• **Passage shown**:
= = = = =
Russia's Gazprom has suspended gas deliveries to Italy's Eni, blaming a transport problem in Austria, the Italian energy giant said on Saturday.

Russia suspends gas to Italy after 'problem' in Austria

“Gazprom told us that it was not able to confirm the delivery of the volumes demanded for today, citing the impossibility of gas transport through Austria,” Eni said in a statement.

As a result, “Russian gas flows to Eni via the Tarvisio entry point will be naught”, it said.

In a statement published on Telegram, Gazprom said the problem was due to regulatory changes in Austria that took place at the end of September and that it was working with Italian customers to resolve the issue.

According to Gazprom, the Austrian gas grid operator had refused to confirm the transport nominations.

In Austria, regulatory authority E-Control said the new rules, which entered into force on Saturday, had been “known to all market actors for months”.

It said it expected “all to conform and take the necessary measures to fulfil their obligations”.
= = = = =
• **Data section**:
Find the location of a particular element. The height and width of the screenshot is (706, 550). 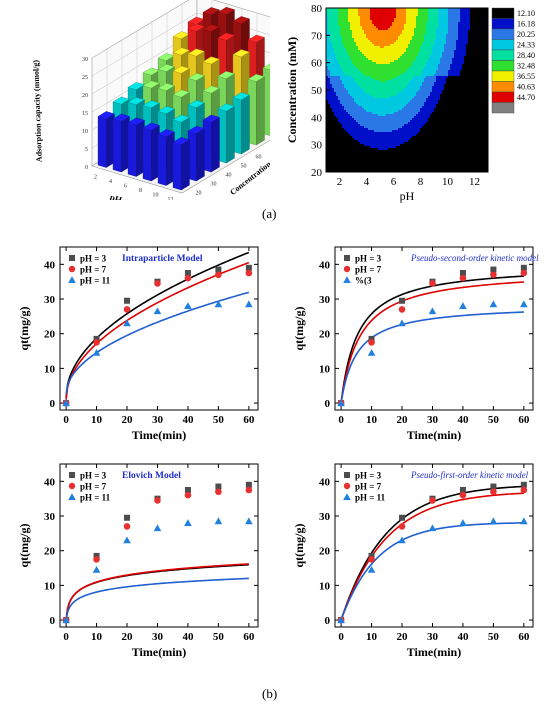

plot-frame is located at coordinates (159, 328).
= = = = =
• **Task directions**: Can you continue the news report on Gazprom halting gas deliveries to Eni from its final sentence onward?

• **Your response**:
The problems were related to “contractual details” linked to the transit of gas towards Italy, it said on Twitter, adding in response to a tweeted question that this currently had “no effect” on users in Austria.

Most of Russian gas delivered to Italy passes via Ukraine through the Trans Austria Gas Pipeline (TAG), to Tarvisio in northern Italy on the border with Austria.

Before the war in Ukraine, Italy imported 95 percent of the gas it consumes — about 45 percent of which came from Russia.

Outgoing Prime Minister Mario Draghi has signed new deals with other gas producers to reduce Italy’s reliance on Russia, lowered to 25 percent as of June, while accelerating a shift towards renewable energies.